I always considered myself a desert dweller at heart, a reveler of the dryness, the deep color of sunsets, and the hidden beauty of dormant plants.
The pacific northwest overwhelmed me at first. My body craved sunlight and color in the greyness and dampness of those first few days.
And then, color erupted. I learned about mushrooms and witches’ hair lichen, saw the leaves change color and then fall, jumped in rivers and canoed in their veins, witnessed the towns whose lives are devoted to the fruit the waterways afford.
The kids predict the weather as they stand on the beach and watch the storms roll in. It rains, then it pours, then the clouds part. “If you don’t like the weather, wait five minutes.” When the sun shines there, it is sacrosanct, celebrated.
And now I am back in California, during the driest autumn the Bay Area’s records have seen. My skin prickles, confused. The sprawl of freeways and chain stores and fast drivers bowls me over. I get nostalgic over stupid things, like songs about penguins.
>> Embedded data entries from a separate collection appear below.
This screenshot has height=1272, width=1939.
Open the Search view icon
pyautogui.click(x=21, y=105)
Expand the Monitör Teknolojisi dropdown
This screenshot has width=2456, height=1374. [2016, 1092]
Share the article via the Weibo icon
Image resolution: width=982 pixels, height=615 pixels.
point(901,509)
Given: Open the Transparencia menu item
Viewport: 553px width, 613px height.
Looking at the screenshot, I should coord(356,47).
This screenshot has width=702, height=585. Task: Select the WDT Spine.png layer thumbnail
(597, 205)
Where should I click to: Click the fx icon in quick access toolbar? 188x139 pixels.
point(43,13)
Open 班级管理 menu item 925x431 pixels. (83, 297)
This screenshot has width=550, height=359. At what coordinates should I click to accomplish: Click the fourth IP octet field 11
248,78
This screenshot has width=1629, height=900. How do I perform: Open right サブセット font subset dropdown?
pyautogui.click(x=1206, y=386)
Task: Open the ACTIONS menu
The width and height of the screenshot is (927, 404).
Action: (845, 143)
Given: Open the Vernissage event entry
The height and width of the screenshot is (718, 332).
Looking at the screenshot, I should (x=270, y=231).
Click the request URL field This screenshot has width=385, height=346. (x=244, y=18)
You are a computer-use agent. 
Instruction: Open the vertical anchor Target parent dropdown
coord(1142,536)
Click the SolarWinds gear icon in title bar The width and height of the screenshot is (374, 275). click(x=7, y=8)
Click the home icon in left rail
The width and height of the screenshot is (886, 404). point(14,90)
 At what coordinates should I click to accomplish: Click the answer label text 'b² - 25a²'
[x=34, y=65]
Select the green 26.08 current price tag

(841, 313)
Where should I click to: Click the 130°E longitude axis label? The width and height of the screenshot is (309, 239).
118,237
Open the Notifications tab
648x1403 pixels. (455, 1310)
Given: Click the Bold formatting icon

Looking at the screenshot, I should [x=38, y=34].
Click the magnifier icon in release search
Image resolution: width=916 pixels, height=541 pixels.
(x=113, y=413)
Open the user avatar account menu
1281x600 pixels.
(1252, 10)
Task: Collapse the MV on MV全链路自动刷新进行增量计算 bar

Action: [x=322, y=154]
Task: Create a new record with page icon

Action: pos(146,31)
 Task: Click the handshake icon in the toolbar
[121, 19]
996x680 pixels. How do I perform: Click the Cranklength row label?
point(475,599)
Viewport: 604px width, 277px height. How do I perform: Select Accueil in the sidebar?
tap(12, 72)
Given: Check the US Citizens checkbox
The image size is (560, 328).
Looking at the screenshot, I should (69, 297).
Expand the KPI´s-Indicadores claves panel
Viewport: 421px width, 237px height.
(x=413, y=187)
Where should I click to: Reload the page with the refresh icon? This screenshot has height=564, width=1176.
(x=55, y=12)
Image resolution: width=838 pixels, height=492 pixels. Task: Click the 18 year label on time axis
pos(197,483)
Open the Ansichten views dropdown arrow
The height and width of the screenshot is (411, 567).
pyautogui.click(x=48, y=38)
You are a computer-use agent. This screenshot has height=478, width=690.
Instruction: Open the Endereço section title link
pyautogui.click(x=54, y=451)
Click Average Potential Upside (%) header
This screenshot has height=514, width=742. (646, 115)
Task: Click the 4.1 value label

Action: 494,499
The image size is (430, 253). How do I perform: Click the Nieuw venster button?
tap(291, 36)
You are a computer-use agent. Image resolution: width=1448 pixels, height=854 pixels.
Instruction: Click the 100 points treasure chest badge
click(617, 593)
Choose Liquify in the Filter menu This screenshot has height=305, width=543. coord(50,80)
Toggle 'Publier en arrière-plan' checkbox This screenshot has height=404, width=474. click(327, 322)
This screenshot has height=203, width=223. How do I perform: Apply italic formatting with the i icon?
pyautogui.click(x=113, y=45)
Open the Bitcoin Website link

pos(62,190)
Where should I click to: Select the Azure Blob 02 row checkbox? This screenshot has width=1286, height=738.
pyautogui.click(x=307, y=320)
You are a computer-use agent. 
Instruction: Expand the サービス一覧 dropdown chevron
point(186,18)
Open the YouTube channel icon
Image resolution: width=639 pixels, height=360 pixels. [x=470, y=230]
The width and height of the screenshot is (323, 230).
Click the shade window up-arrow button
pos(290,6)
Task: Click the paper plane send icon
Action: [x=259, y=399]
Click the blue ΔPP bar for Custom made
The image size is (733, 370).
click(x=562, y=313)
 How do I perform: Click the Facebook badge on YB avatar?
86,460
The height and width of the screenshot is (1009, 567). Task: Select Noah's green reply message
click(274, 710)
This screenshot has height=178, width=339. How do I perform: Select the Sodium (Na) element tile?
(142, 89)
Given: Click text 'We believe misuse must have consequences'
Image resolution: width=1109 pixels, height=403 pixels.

Predictably, places leave marks on my consciousness like a ringing in my ears. Best job I’ve had, sure. It’s easy to forget that the world doesn’t behave like outdoor school, that we as well as the kids are fated to return to struggle in a society that won’t back our ideals. The profoundness stays with the context in most cases. The best way to translate it all, besides composing sappy blog posts, is to bring everyone there, somehow.